In a bid to further boost the capacity of NSCDC personnel in peace and conflict resolution, over 100 staff drawn from the National Headquarters of the Corps and Federal Capital Territory Command have been trained on the agency’s response towards civilians in times of emergency.

The training workshop was organised by the Centre for Civilians in Conflict (CIVIC) in collaboration with NSCDC at the NSCDC Headquarters in Abuja.

The Commandant General, Dr. Ahmed Abubakar Audi, mni, who was represented by the Deputy Commandant General, Crisis Management Directorate, Dr. Nnamdi Nwinyi, said that the workshop was apt, in view of the new trends of security challenges in Nigeria.

He added that the situation had necessitated the need to find new ways of mitigating civilian harm in conflict situations.

“With the new trend of insecurity in the country today, there is a need for more caution on the part of the civilians and that is why we are having this training today.

“The training is meant to build the capacity of officers to improve on their interaction with the populace.

“This has to do with giving civilians more information or educating them on what to do in crisis situation,” he said.

Dr. Nwinyi assured that similar training would be held for NSCDC personnel nationwide in view of its importance.

“Crisis management is under the mandate of the corps and part of it is the protection of the civilian populace during the period of emergency.

“The Peace and Conflict Unit of the corps is the one in charge of that and we have been reaching out to the populace, particularly communities.

“They educate civilians on the need to know issues that occur in their environment and what to do in conflict situations,” he said.

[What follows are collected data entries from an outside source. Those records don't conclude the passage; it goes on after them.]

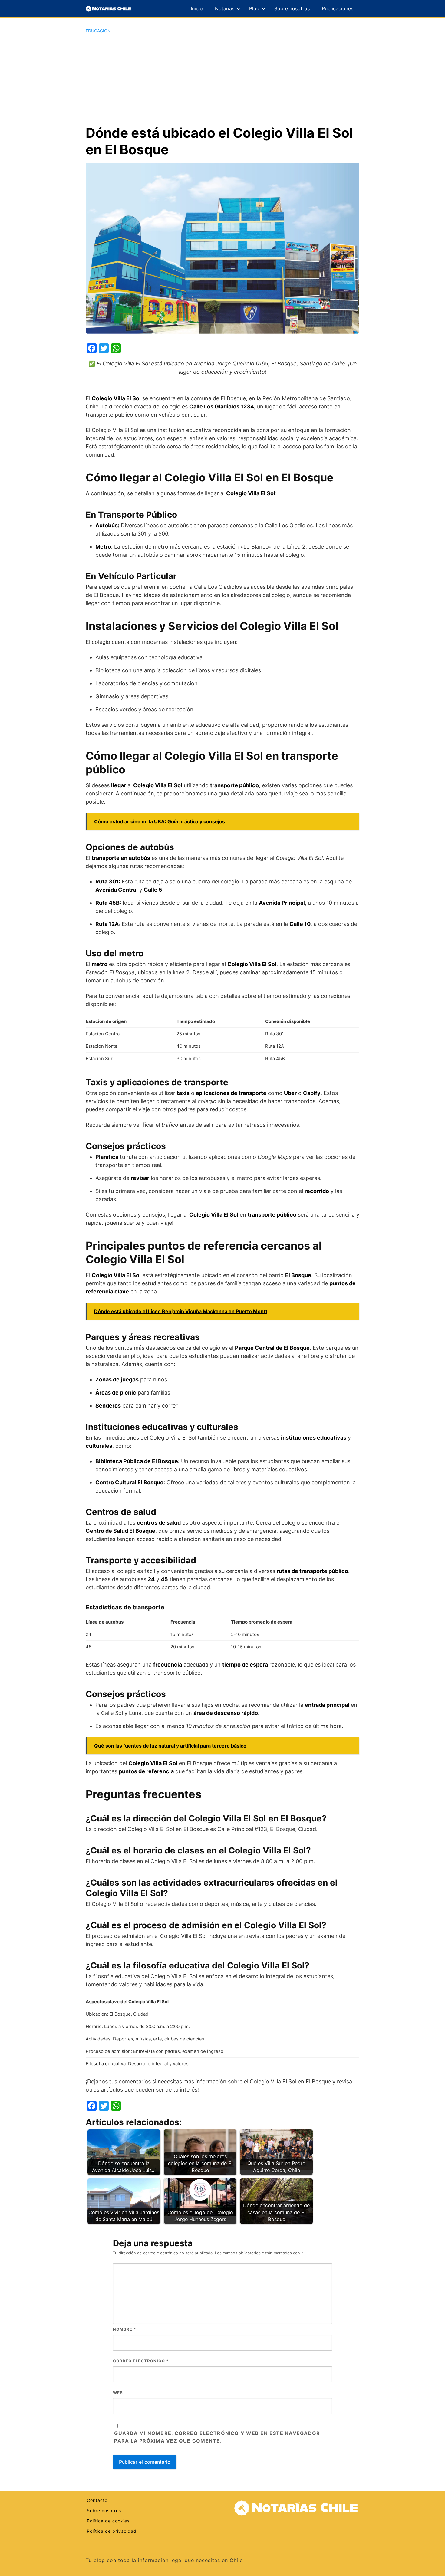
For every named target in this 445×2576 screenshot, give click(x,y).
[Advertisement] (222, 79)
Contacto (97, 2500)
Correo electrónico (141, 2360)
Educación (98, 30)
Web (118, 2392)
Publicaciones (337, 8)
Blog (254, 8)
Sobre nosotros (292, 8)
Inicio (197, 8)
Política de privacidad (112, 2531)
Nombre (124, 2329)
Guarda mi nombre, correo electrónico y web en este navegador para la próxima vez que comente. (217, 2437)
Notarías (224, 8)
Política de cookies (108, 2520)
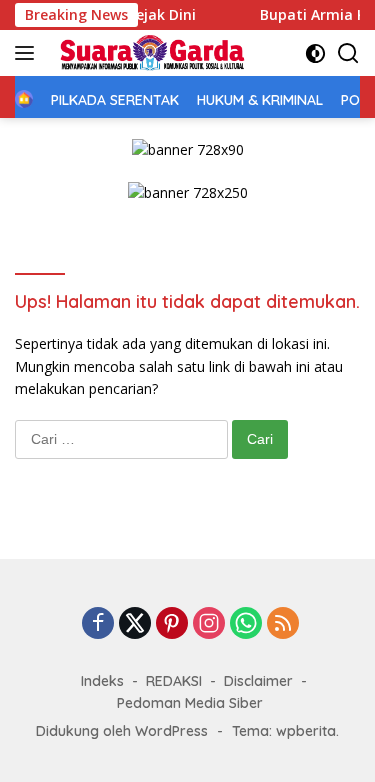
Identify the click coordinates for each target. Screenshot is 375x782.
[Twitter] (135, 624)
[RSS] (283, 624)
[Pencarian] (348, 53)
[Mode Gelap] (315, 53)
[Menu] (28, 53)
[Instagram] (209, 624)
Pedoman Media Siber (190, 703)
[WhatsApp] (246, 624)
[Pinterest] (172, 624)
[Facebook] (98, 624)
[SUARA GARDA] (149, 53)
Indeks (102, 681)
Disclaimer (258, 681)
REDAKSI (174, 681)
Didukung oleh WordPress (122, 731)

Dr. Benson Olugbuo, Country Director, Centre for Civilians in Conflict, said that the workshop was on protection and mitigation of harm to civilians during conflicts.

“In Nigeria today, we have different conflicts we call asymmetrical warfare, in rhetoric sense, the enemy could be anybody.

“The unfortunate thing is that citizens sometimes are caught in the crossfire.

“So, we believe that there is need for training and retraining of security agencies, so that they know how to ensure reduction in civilian casualty in internal security situations.

“We know that the NSCDC is involved in some of the security operations in Abuja, Maiduguri and other parts of the country and that is why we decided to hold the training in Abuja,” he added.

Olugbuo further said that the training was to ensure that officers were trained to reduce civilian harm during internal security operation.

One of such strategies, Olugbuo said, was used in Borno to cater for civilians.

“We established what we call Civilian Protection Committees and these committees work in collaboration with security agencies.

“In some of the areas where conflicts already exist, civilians have the opportunity to directly collaborate with security agencies and inform them about the security situation they found themselves and then discuss on how they can protect themselves.”

The country director said even though security agencies take a lot of responsibilities during conflicts, they should also “take a second look and ensure that civilians are not caught in the conflicts.”

Olugbuo said it was difficult to track the application of sanctions on perpetrators of the conflicts, even though most of the agencies provide for such sanctions.

He, therefore, said that it was better to protect the civilians than wait for the application of sanctions.